Printed from the Charlotte Observer - www.CharlotteObserver.com

Posted: Sunday, Sep. 16, 2012

How many chances should Thorp get?

Thorpie, you’re doing a heck of a job.

That seemed to be the off-key message from the UNC Board of Governors and system President Tom Ross to UNC Chapel Hill Chancellor Holden Thorp on Friday after Thorp spent an hour answering questions about yet another in an endless parade of embarrassments that have happened on his watch.

The university system’s pat on Thorp’s back makes about as much sense as President George W. Bush’s did after FEMA director Michael Brown’s performance in Hurricane Katrina.

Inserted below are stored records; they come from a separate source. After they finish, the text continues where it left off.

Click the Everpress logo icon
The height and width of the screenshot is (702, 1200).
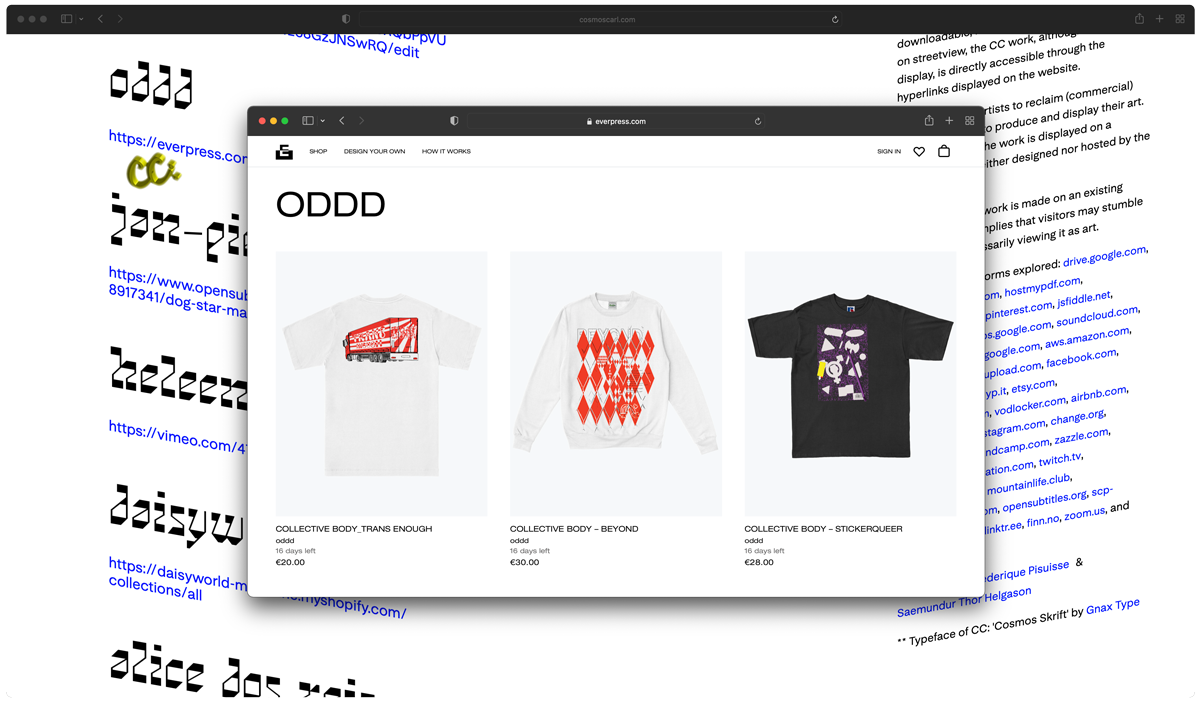click(284, 152)
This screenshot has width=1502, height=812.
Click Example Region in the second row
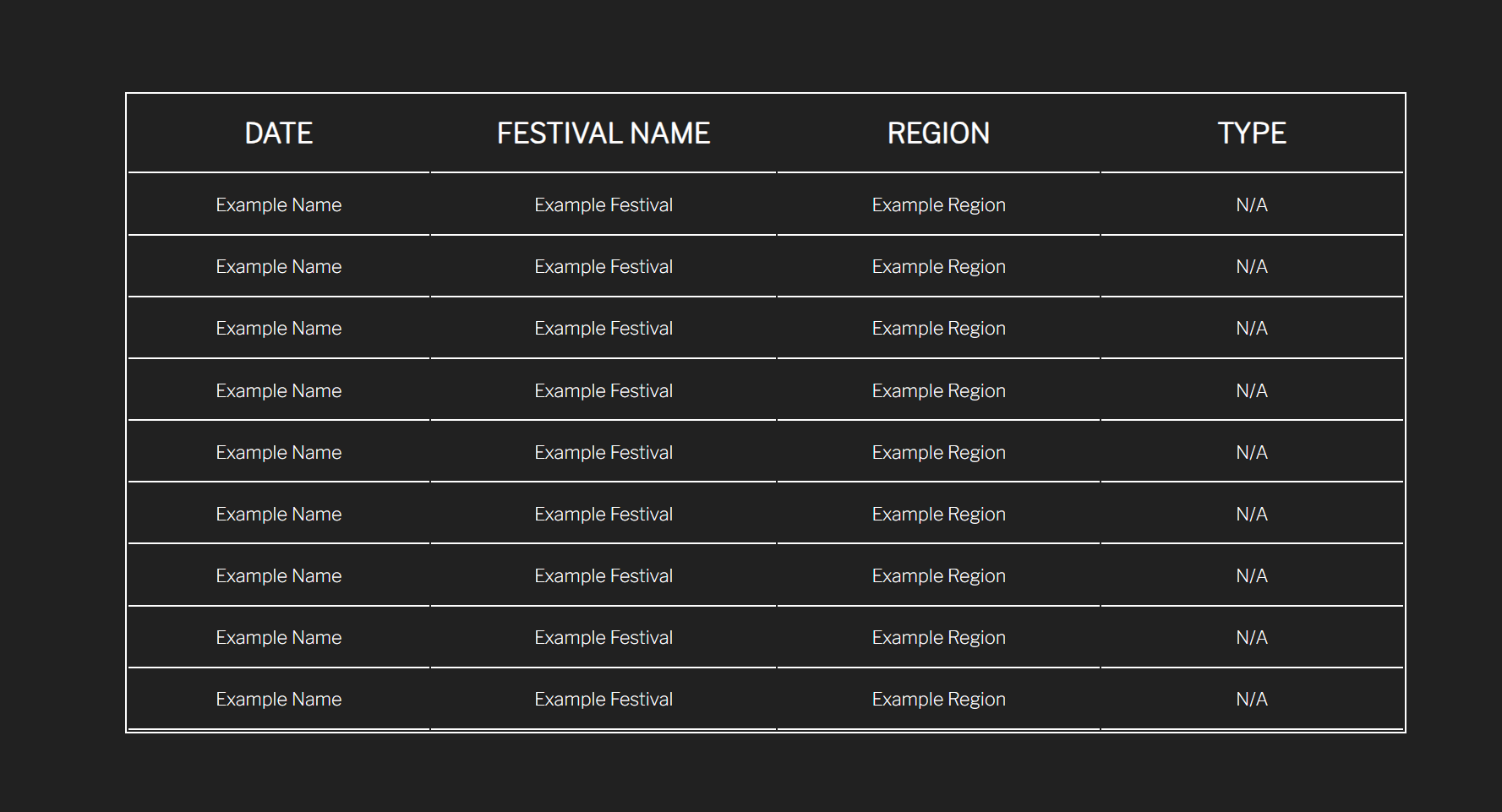click(x=939, y=267)
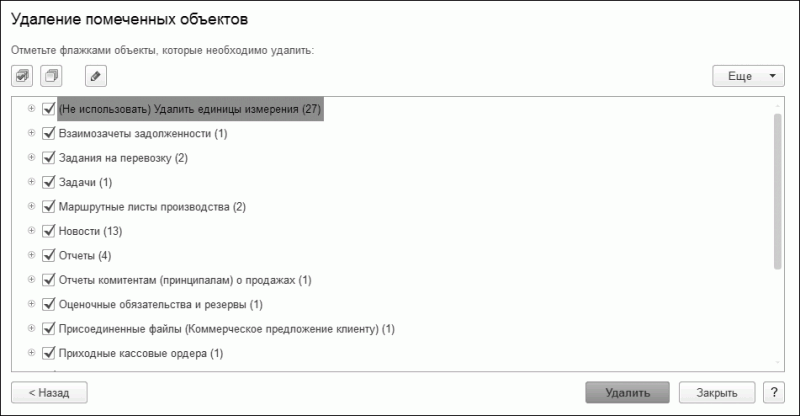800x416 pixels.
Task: Expand the Приходные кассовые ордера node
Action: [x=32, y=353]
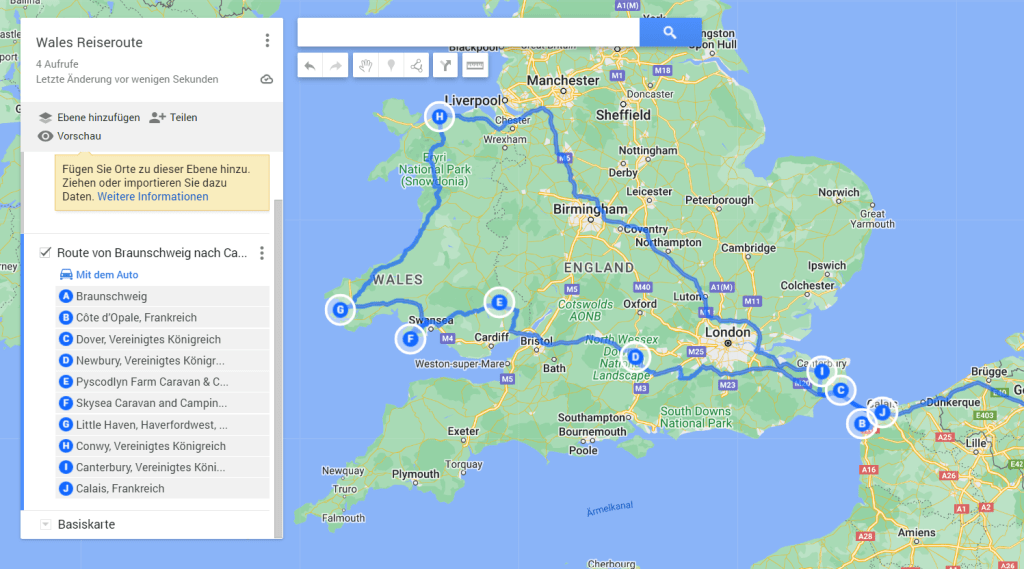Expand the Basiskarte base map arrow
The width and height of the screenshot is (1024, 569).
(45, 525)
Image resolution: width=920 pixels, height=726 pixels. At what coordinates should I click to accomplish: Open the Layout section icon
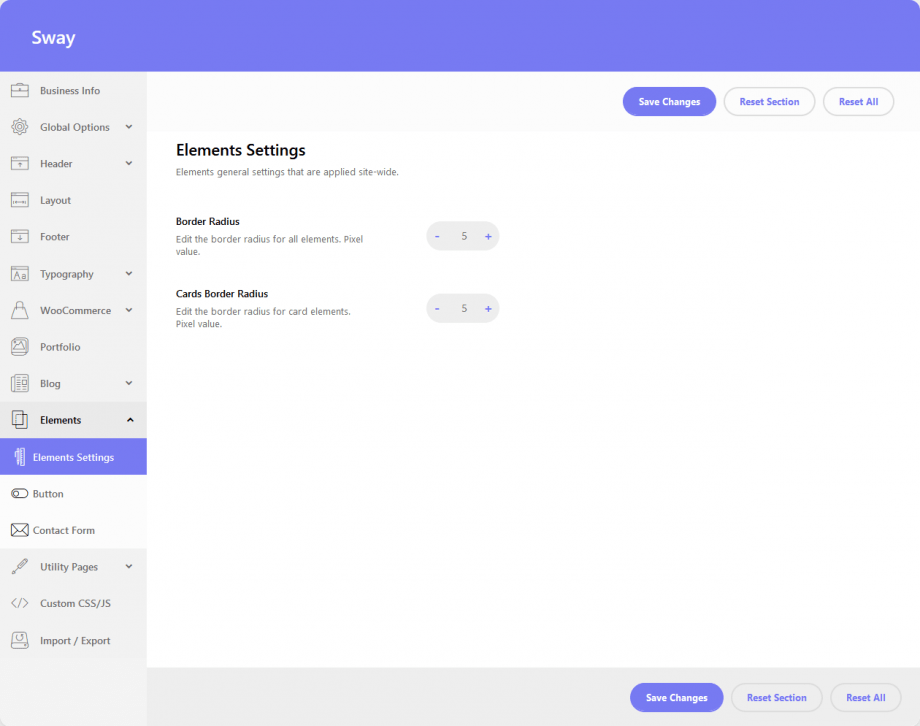pyautogui.click(x=20, y=200)
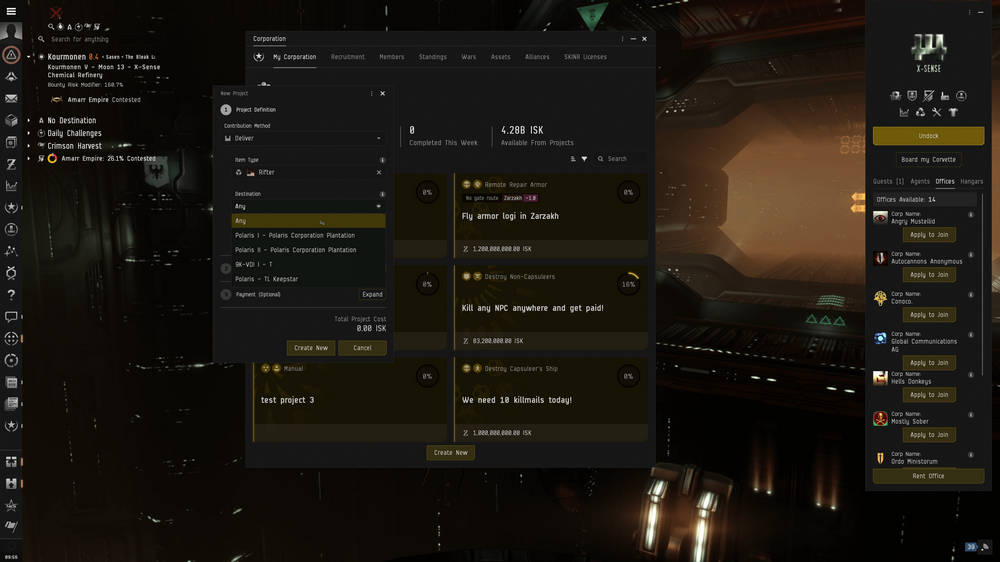Open the Wallet icon in sidebar
The width and height of the screenshot is (1000, 562).
(11, 164)
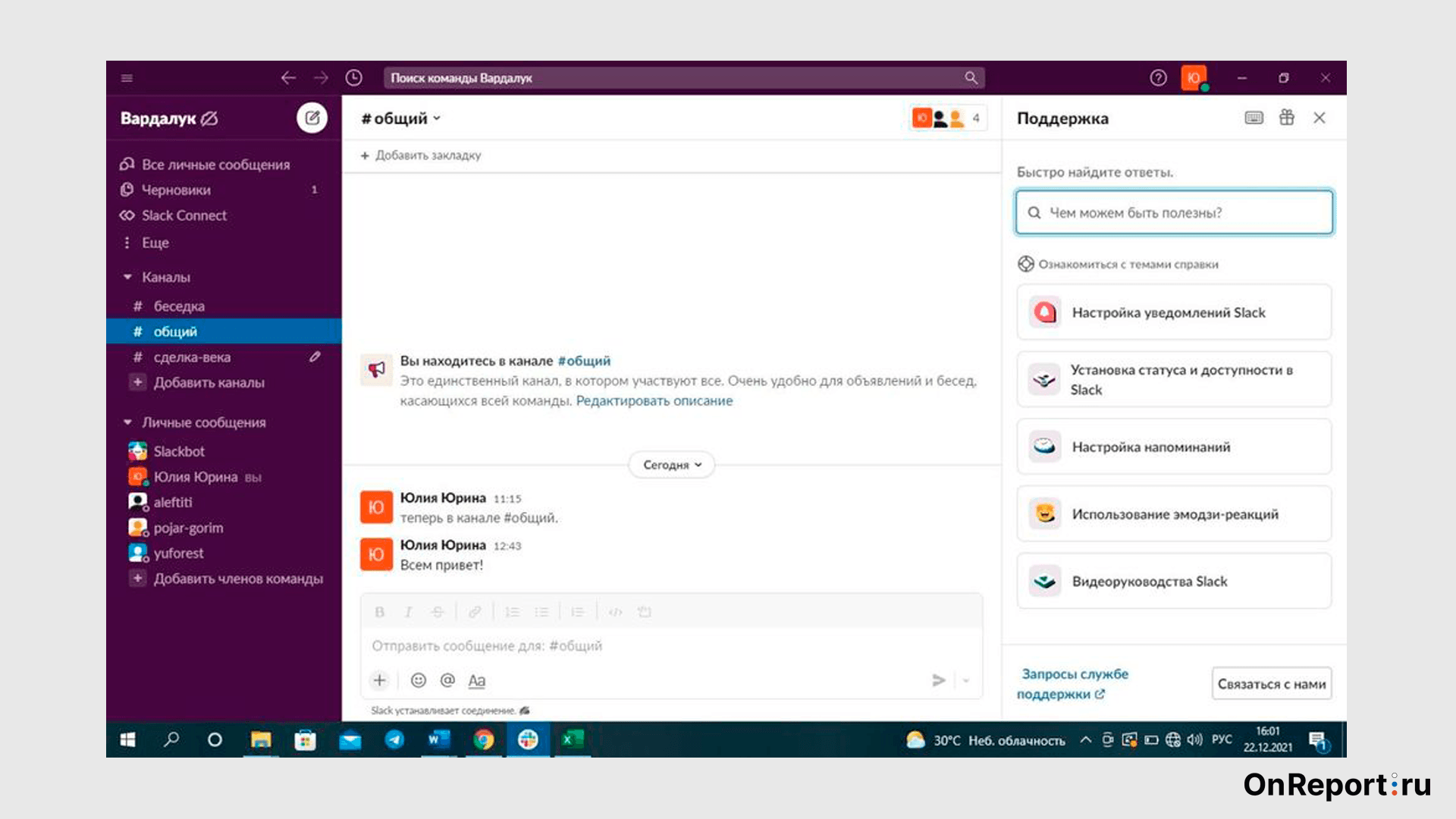Select the #сделка-века channel

click(192, 356)
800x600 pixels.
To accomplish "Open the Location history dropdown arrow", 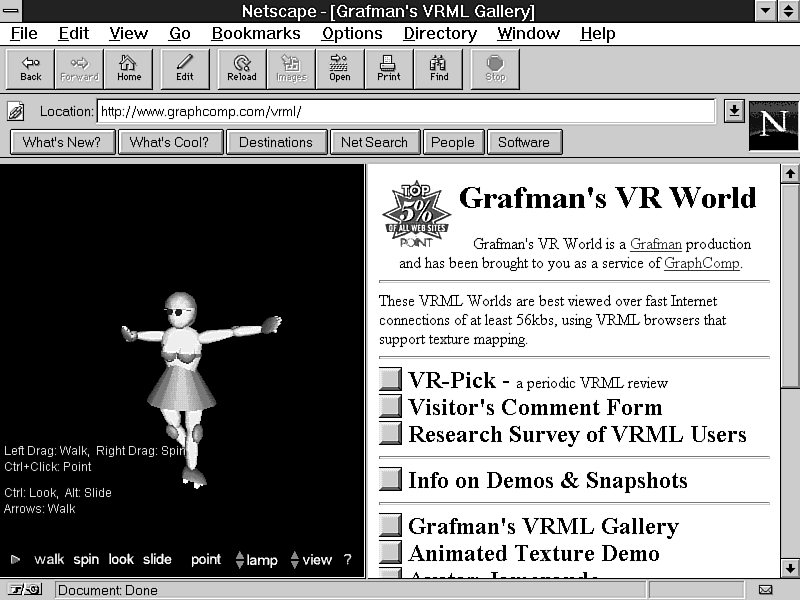I will [734, 111].
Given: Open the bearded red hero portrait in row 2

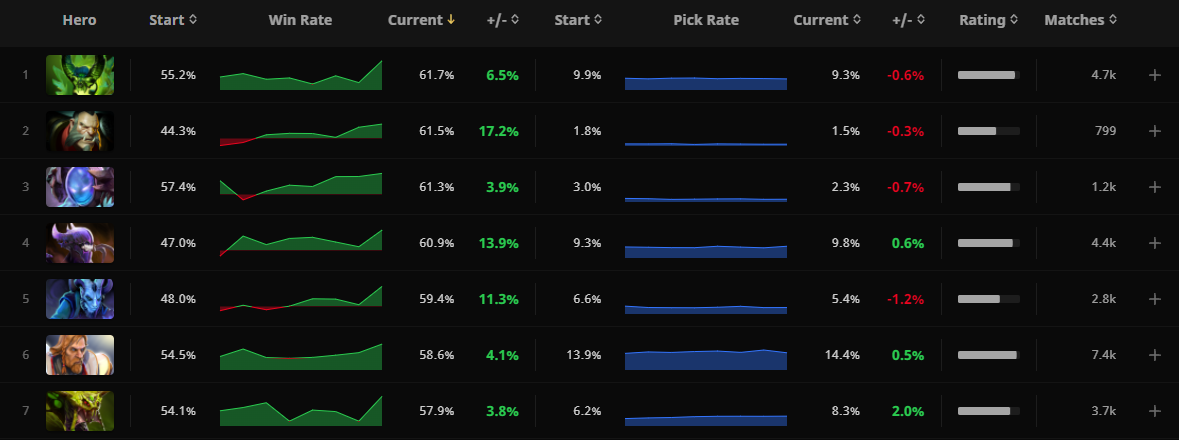Looking at the screenshot, I should tap(80, 131).
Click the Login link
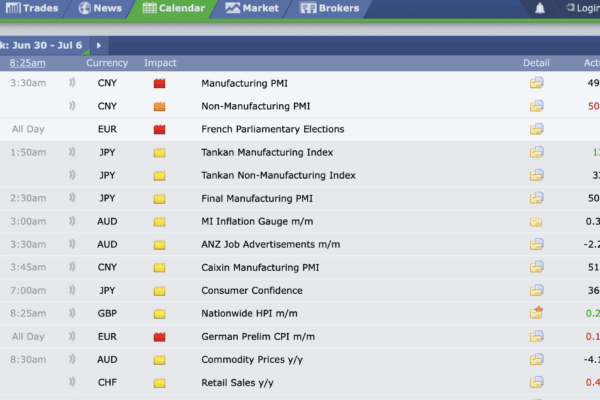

A hurricane of bad news has blown through Chapel Hill for more than two years and the rains just keep coming. The drip-drip-drip of scandals suggest that Thorp has a poor understanding of shortcomings on his campus and insufficient appreciation of their import once they come to his attention. Ross and the board of governors need to think much harder about whether Thorp is the individual best suited to return the system’s flagship school to greatness.

We find Thorp likable and his intellect unimpeachable, and know he has led UNC to some impressive achievements in his four years as chancellor. But athletic, academic and administrative failures have trashed the school’s once-impeccable reputation with him at the wheel, and his bungling response made each worse.

The most recent episode: The resignations of the school’s leading fundraiser and a major gifts officer after the (Raleigh) News & Observer began nosing around. Matt Kupec, the vice chancellor for university advancement, repeatedly took personal trips with Tami Hansbrough, the mother of former UNC basketball star Tyler Hansbrough, on the university’s tab, an internal investigation found.

Thorp acted swiftly in seeking their resignations. But it was Thorp himself who approved a special arrangement that allowed Hansbrough to be hired as a fundraiser even though he knew of her personal relationship with Kupec and expressed concern about nepotism. The university, at Kupec’s urging and with Thorp’s blessing, created a new fundraising job that reported to vice chancellor for student affairs Winston Crisp.

Thorp apparently had the right instinct about nepotism, but then appeared to approve a work-around anyway. That came back to bite him, and the university. Given the red flags when Hansbrough was hired, it’s inexplicable that Thorp then monitored the situation so ineffectively that the couple was able to travel together for two years before any questions were asked.

All this, of course, follows two years of academic and athletic improprieties that led to NCAA sanctions and an ongoing SBI investigation. Thorp praised former football coach Butch Davis, who was at the heart of many of the problems, for nearly a year before finally firing him just weeks before a new football season began in 2011. He expressed full confidence in Julius Nyang’oro, the chairman of the African and Afro-American Studies department, shortly before it became clear that academic fraud involving athletes was rife in the department.

Throughout those and other episodes, Thorp failed to demonstrate that he was informed, that he appreciated the gravity of the mistakes or that he was giving the taxpayers who fund his school and his salary the complete story.

Thorp, at age 43, was one of the youngest university leaders in the nation when he was tapped for the job in 2008. Unlike his two immediate predecessors and some other UNC system chancellors, he had never led a university, and had been dean of the College of Arts and Sciences for just a year.

Now, Ross and the Board of Governors should determine whether chancellor is the role in which he can best help the university.